Larkin's most notable work, the Hollow Knight soundtrack, is characterized as conveying "dark elegance and melancholy." The soundtrack is largely orchestral and employs recurring leitmotifs throughout different tracks, each often corresponding to a location or character. Larkin also incorporated textural and instrumental themes to the score, such as using guitar harmonics to represent the glistening environment of the in-game location "Crystal Peak." He is continuing his collaboration with Team Cherry on Hollow Knight's upcoming sequel, Hollow Knight: Silksong.

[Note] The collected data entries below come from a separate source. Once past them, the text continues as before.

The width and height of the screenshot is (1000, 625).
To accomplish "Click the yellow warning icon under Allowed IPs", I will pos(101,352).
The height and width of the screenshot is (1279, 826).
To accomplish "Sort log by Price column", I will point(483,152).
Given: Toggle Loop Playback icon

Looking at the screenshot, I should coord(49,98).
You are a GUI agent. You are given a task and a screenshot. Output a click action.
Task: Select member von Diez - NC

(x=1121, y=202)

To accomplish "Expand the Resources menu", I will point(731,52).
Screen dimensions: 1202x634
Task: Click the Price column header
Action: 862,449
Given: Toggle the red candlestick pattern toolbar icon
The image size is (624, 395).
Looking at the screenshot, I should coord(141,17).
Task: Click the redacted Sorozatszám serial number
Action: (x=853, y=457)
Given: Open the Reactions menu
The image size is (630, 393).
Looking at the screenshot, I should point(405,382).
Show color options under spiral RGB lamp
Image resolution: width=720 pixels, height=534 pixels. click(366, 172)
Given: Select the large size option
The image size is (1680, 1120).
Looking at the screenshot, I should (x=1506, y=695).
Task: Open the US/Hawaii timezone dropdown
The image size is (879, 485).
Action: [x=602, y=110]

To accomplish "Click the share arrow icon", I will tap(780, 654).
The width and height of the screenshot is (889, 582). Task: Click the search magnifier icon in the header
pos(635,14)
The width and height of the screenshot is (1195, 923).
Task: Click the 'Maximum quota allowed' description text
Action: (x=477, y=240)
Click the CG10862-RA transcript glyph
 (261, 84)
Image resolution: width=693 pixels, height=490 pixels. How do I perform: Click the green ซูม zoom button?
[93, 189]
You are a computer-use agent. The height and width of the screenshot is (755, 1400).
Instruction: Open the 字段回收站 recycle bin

For the adventure game TOHU, produced by Fireart Games, Larkin used the Digital Audio Workstation Cubase to create a musical score that reflects the game's whimsical story and visuals. His process involved observing the gameplay sent to him by the developers, and sonically interpreting those visual elements.

List of Works 
Larkin has composed music for the following productions:

Awards 
 Best Sound Design at the South Australian Screen Awards 2016
 Best Composition at the South Australian Screen Awards 2015
 ASSG Awards Best Sound for Interactive Media 2017
 Best Score at the South Australian Screen Awards 2021

References 

Living people
Video game composers
Australian composers
Year of birth missing (living people)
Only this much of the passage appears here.